A escolha rompe uma tradição do Camões: o prêmio costuma alternar entre escritores brasileiros, portugueses e de países africanos lusófonos. Dessa vez, a escolha da mineira vem apenas dois anos depois da seleção de outro mineiro, o crítico literário Silviano Santiago.
Descrita por Carlos Drummond de Andrade como “lírica, bíblica e existencial”, Adélia é dona de uma obra potente, que cativou diferentes gerações de leitores. Foi, inclusive, o itabirano que impulsionou a carreira dela ao lançar luz sobre os poemas da mineira no Jornal do Brasil e ao recomendar à Imago Editora que publicasse o primeiro livro de Adélia, o que foi feito em 1976, com o lançamento de “Bagagem”.
A relação próxima que os dois poetas mantinham fica patente logo no primeiro poema do livro de estreia de Adélia. Em diálogo com o “Poema de sete faces” (“Quando nasci, um anjo torto / Desses que vivem na sombra / Disse: Vai, Carlos, ser gauche na vida”), ela escreveu: “Quando nasci um anjo esbelto, / desses que tocam trombeta, anunciou: / vai carregar bandeira. / Cargo muito pesado pra mulher, / esta espécie ainda envergonhada”, em “Com licença poética”.
Depois de “Bagagem”, Adélia ainda lançou os livros de poema “O coração disparado”, “Terra de Santa Cruz”, “O pelicano”, “A faca no peito”, “Oráculos de maio”, “A duração do dia” e “Miserere”. Sua literatura em prosa está em “Solte os cachorros”, “Cacos para um vitral”, “Os componentes da banda”, “O homem da mão seca”, “Manuscritos de Felipa”, “Filandras”, “Quero minha mãe” e os infantis “Quando eu era pequena” e “Carmela vai à escola”.
Aos 88 anos, a escritora anunciou recentemente sua volta à literatura depois de mais de uma década do que classificou como um "deserto criativo", com uma nova coletânea, "Jardim das Oliveiras", pela Record.

-------------------------

• OBJETIVO: Repita literalmente o trecho do texto sobre Adélia e o Prêmio Camões, começando em "A escolha rompe" e terminando em "literário Silviano Santiago.". As entradas abaixo não são necessárias.

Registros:
-------------------------

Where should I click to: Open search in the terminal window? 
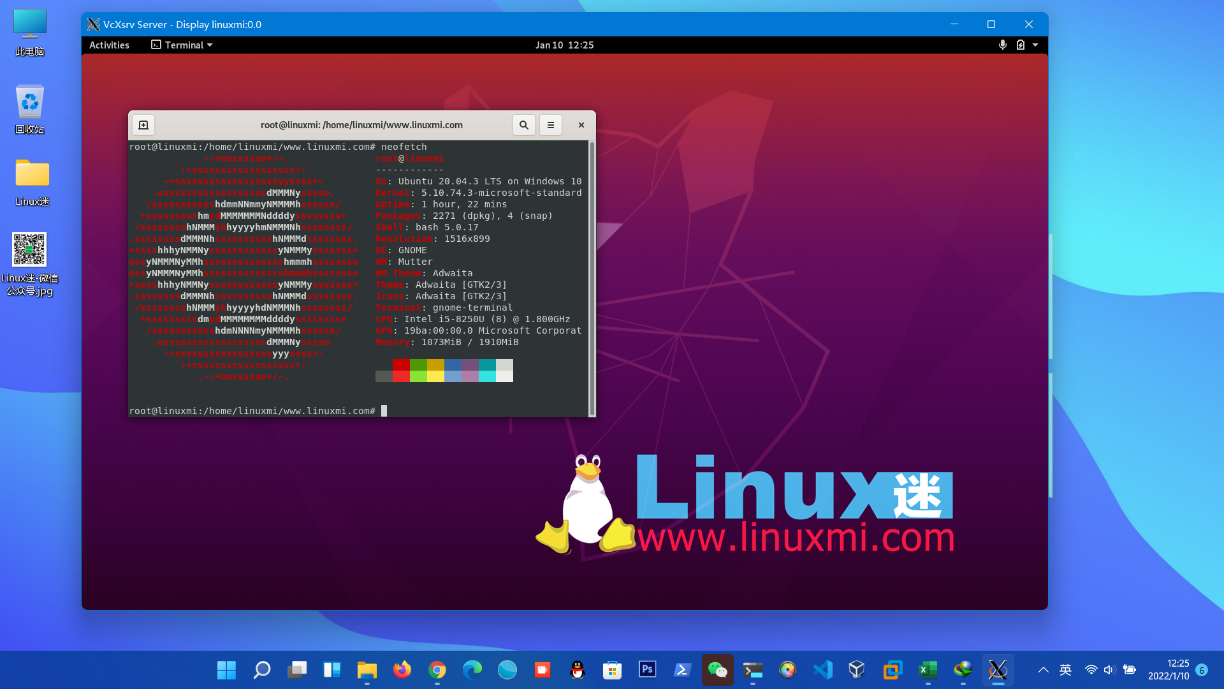tap(524, 125)
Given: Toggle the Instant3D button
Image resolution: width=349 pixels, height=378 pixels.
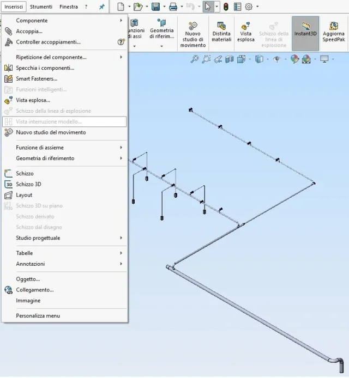Looking at the screenshot, I should [x=305, y=33].
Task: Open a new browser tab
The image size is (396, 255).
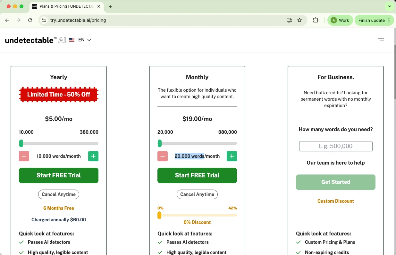Action: (110, 6)
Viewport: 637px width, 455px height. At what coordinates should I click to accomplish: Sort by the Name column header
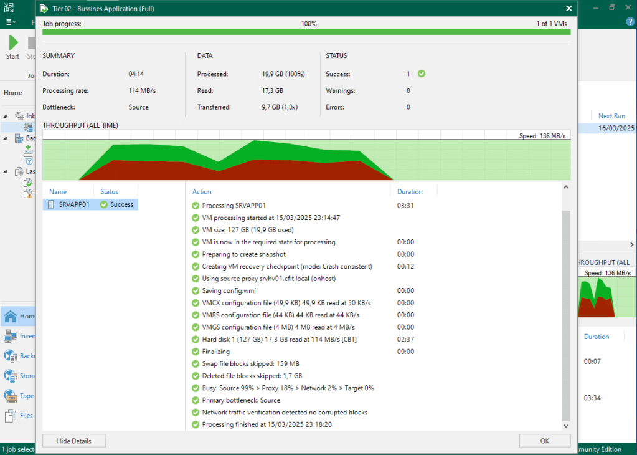click(x=58, y=192)
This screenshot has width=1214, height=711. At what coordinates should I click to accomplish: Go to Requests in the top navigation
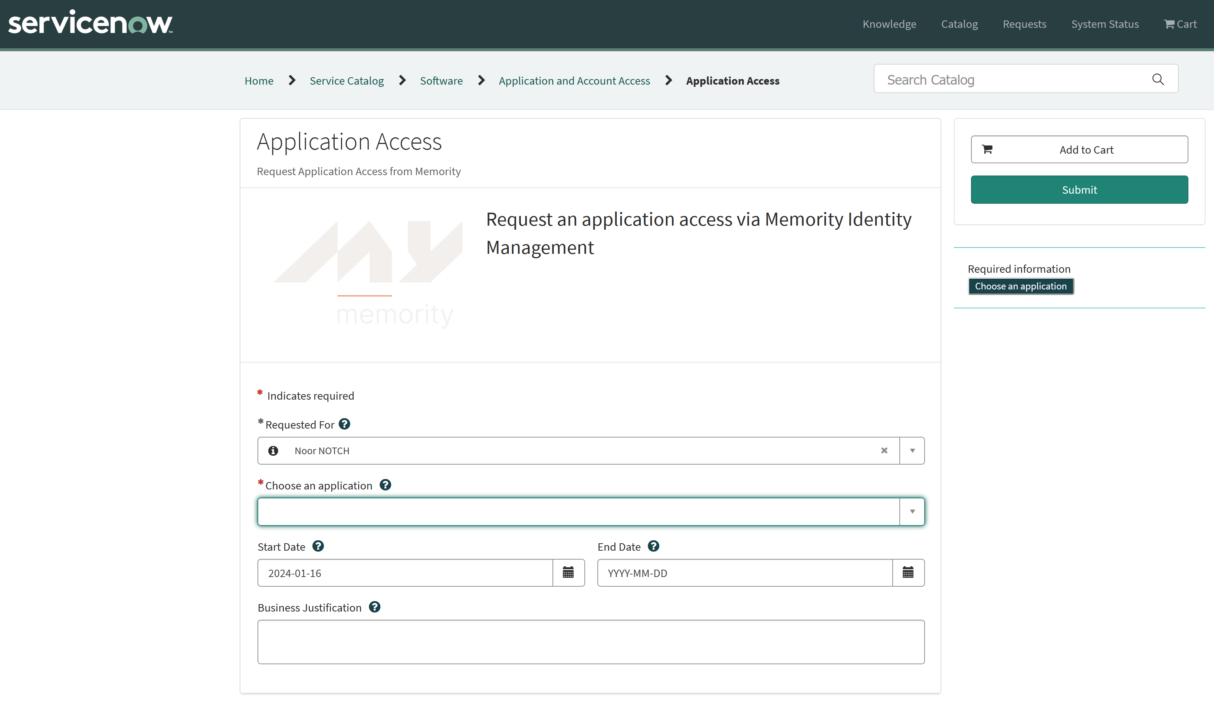pyautogui.click(x=1024, y=24)
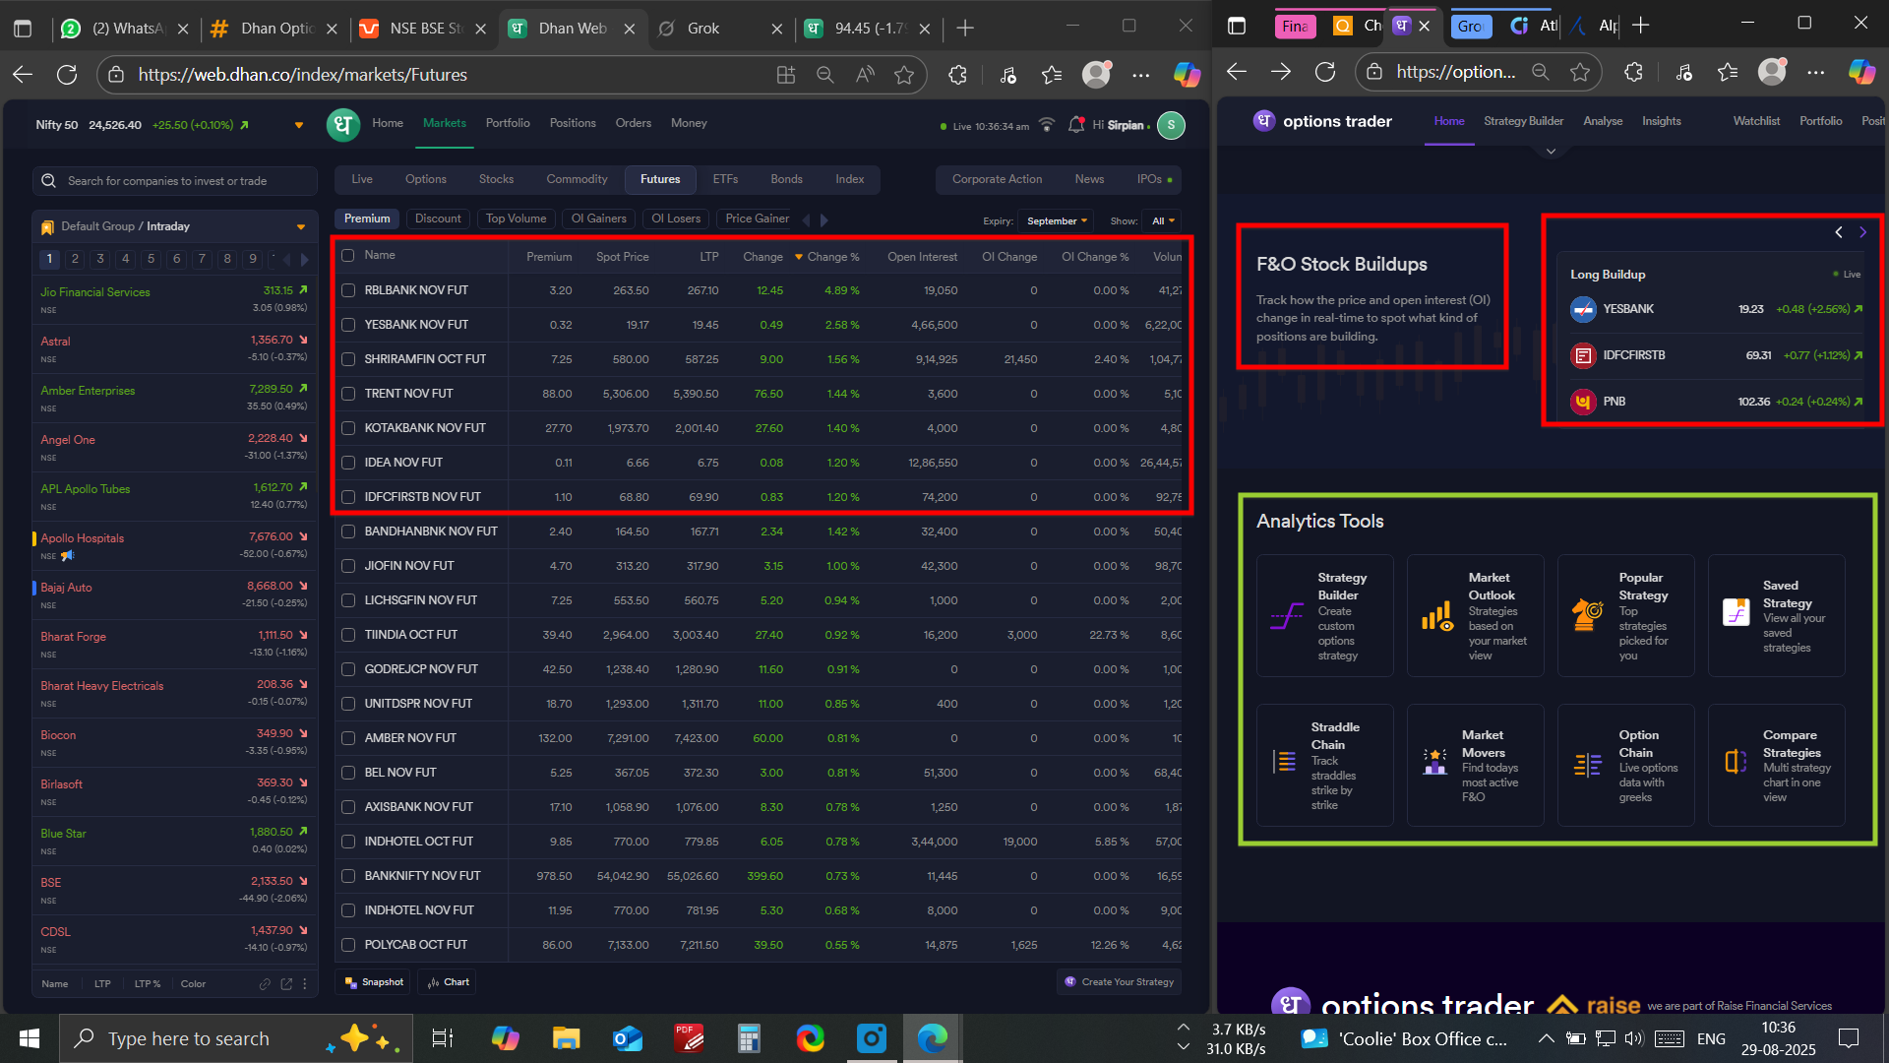1889x1063 pixels.
Task: Open the Show All dropdown
Action: [1163, 221]
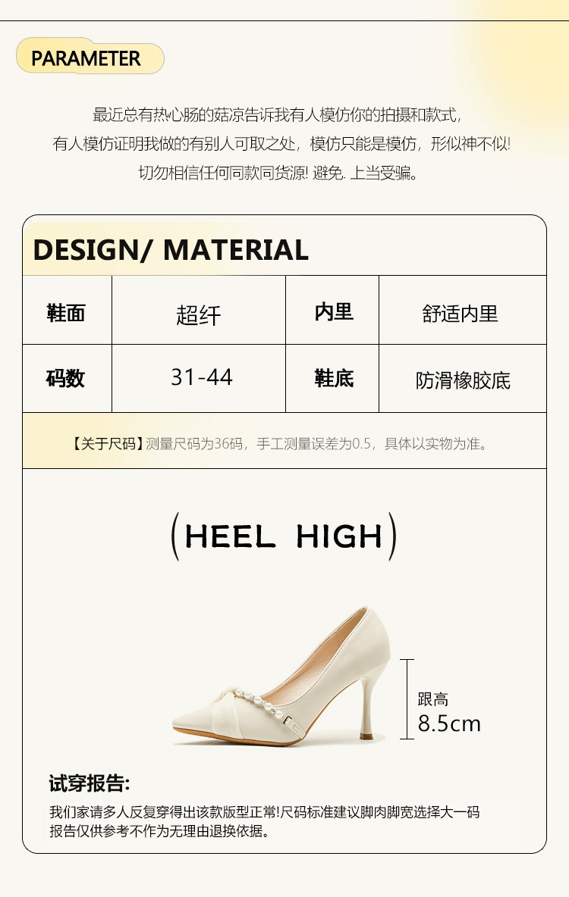This screenshot has height=897, width=569.
Task: Click the imitation warning paragraph
Action: point(281,144)
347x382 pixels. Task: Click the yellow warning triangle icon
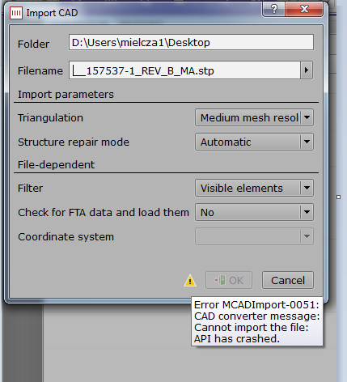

-------------------------

• RESPOSTA ABAIXO:
A escolha rompe uma tradição do Camões: o prêmio costuma alternar entre escritores brasileiros, portugueses e de países africanos lusófonos. Dessa vez, a escolha da mineira vem apenas dois anos depois da seleção de outro mineiro, o crítico literário Silviano Santiago.